[DATA EXTRACTS — start]

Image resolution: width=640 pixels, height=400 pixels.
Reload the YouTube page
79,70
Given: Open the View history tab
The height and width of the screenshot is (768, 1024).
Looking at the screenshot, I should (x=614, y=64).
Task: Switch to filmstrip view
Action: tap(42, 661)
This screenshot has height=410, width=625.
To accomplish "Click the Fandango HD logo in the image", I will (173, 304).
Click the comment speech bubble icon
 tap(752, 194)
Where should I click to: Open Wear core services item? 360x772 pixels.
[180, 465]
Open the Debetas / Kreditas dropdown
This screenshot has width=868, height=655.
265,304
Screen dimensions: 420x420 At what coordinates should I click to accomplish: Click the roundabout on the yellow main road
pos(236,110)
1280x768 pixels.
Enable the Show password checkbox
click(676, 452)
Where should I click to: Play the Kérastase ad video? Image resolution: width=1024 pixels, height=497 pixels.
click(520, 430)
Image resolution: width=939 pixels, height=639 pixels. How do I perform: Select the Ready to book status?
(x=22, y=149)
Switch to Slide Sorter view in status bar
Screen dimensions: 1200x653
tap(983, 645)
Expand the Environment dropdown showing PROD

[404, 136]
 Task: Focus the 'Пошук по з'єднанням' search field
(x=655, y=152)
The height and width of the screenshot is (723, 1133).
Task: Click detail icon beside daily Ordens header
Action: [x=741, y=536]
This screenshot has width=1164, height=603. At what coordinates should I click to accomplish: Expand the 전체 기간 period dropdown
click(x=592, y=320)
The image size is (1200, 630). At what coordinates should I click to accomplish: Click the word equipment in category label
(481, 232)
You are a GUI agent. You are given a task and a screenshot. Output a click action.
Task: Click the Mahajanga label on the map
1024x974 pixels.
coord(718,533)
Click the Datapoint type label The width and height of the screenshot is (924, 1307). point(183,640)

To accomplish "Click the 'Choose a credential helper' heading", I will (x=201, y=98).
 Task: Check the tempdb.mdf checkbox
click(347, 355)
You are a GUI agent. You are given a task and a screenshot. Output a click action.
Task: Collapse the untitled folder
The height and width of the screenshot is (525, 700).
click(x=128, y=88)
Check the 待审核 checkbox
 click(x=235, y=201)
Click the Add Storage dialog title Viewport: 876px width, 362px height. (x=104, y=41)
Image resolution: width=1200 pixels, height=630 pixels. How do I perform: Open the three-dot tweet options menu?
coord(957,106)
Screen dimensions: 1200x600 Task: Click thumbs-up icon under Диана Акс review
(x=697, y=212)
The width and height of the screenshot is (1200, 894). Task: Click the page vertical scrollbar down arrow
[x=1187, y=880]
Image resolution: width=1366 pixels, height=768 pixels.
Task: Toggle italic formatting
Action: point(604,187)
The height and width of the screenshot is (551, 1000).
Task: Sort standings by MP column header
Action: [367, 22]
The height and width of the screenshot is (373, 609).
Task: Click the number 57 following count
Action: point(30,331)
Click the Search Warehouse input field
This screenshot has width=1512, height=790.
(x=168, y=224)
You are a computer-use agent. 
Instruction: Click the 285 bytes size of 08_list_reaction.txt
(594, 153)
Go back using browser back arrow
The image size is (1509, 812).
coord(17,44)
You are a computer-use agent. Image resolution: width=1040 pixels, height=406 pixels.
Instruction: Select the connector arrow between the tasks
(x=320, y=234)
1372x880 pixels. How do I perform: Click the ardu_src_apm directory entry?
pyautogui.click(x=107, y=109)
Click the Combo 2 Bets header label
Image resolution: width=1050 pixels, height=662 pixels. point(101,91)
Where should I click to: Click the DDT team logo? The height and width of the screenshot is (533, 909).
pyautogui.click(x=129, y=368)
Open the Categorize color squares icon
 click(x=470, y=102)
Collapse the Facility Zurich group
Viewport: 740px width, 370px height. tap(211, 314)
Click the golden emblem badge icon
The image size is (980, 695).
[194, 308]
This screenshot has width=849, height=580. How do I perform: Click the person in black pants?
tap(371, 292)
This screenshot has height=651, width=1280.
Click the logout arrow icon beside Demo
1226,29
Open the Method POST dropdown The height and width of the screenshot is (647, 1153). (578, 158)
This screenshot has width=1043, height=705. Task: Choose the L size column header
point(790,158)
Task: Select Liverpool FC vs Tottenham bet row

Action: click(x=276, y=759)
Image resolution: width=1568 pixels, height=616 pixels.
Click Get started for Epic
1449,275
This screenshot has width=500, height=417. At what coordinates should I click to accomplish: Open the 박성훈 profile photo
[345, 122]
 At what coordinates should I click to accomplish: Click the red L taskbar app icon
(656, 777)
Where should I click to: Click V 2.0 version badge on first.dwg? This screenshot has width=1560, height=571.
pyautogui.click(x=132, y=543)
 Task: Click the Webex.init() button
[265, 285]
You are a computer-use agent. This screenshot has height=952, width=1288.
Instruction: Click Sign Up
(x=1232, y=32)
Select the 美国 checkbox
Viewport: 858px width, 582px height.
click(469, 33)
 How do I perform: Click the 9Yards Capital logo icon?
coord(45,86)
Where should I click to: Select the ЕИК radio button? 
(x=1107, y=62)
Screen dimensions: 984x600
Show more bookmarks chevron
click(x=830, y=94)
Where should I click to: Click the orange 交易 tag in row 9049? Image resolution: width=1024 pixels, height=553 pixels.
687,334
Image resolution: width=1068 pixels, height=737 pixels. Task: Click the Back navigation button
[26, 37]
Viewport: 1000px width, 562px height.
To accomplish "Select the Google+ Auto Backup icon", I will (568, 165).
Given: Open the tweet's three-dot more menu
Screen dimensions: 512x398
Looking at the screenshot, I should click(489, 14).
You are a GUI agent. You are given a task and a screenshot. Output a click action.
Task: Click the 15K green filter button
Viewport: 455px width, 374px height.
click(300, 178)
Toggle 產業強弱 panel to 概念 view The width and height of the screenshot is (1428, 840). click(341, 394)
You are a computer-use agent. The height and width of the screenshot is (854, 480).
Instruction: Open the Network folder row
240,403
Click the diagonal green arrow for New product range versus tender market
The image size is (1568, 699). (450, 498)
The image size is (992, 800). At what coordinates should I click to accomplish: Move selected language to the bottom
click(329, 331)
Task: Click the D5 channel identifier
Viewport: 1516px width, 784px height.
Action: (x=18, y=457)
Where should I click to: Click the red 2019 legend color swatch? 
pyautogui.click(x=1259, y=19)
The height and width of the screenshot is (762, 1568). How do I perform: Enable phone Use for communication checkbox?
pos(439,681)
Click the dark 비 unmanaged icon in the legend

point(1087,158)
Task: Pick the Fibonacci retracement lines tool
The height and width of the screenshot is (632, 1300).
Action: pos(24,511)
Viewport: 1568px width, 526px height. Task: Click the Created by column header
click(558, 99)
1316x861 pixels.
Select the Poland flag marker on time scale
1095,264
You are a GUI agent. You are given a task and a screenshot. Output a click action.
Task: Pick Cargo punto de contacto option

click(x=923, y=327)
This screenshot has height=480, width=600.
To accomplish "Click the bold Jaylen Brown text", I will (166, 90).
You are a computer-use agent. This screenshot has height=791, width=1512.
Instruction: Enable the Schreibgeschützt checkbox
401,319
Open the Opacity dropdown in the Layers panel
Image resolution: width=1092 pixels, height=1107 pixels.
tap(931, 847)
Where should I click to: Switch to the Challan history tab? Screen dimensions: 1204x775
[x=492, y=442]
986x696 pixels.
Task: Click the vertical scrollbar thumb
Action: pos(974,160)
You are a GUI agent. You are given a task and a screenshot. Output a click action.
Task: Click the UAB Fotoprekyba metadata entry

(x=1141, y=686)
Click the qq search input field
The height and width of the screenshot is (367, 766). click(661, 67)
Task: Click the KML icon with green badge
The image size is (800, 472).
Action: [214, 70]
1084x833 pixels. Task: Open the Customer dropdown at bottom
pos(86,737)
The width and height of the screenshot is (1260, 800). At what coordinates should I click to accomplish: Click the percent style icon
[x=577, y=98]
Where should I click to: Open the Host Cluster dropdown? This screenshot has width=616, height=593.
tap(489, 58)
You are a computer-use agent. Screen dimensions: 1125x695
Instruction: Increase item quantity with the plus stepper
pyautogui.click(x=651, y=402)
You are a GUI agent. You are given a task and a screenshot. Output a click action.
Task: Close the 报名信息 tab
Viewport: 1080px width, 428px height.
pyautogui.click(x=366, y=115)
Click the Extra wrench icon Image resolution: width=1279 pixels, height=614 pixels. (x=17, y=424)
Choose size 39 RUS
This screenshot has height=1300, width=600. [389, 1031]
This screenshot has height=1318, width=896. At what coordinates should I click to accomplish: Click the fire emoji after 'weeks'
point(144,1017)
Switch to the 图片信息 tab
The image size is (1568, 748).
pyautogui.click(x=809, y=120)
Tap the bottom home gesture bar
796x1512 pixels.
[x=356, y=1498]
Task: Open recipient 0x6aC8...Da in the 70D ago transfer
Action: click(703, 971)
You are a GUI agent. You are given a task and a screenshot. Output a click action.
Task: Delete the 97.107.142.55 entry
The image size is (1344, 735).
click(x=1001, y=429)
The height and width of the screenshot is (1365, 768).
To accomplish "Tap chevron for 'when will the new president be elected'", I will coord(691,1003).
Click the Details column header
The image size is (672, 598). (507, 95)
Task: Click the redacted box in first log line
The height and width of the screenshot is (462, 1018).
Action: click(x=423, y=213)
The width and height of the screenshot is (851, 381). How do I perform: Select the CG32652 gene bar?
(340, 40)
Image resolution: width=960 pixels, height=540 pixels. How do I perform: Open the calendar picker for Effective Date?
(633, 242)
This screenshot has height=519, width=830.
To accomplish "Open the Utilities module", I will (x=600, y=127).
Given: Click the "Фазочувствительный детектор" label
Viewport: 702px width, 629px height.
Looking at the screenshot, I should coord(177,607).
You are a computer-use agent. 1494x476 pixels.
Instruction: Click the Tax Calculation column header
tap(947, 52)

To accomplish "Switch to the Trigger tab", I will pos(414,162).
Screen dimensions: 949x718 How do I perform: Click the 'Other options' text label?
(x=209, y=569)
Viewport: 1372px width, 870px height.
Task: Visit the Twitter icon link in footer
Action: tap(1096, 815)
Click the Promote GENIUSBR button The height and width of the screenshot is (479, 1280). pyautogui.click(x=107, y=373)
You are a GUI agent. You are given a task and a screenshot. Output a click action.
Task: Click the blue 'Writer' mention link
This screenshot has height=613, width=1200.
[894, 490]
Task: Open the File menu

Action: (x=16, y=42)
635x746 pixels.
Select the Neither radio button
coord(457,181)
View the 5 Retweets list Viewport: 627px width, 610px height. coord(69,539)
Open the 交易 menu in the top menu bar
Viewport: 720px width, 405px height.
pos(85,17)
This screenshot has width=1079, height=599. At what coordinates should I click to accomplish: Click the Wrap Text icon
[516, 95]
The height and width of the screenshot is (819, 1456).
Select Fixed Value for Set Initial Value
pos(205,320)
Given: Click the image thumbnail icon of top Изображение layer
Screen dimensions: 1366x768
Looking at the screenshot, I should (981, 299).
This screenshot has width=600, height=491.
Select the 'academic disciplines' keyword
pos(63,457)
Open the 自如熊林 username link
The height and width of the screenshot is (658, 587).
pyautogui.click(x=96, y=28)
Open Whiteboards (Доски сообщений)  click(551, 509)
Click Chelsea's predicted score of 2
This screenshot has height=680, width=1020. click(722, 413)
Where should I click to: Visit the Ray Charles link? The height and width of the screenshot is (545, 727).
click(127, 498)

[DATA EXTRACTS — finish]

### TASK PROMPT:
Search the data above for "will" and copy every line where it turns up.

### RESPONSE:
To accomplish "Click the Fandango HD logo in the image", I will (173, 304).
To accomplish "Click the 'Choose a credential helper' heading", I will (x=201, y=98).
To accomplish "Select the Google+ Auto Backup icon", I will (568, 165).
To accomplish "Click the bold Jaylen Brown text", I will (166, 90).
To accomplish "Tap chevron for 'when will the new president be elected'", I will coord(691,1003).
To accomplish "Open the Utilities module", I will (x=600, y=127).
To accomplish "Switch to the Trigger tab", I will pos(414,162).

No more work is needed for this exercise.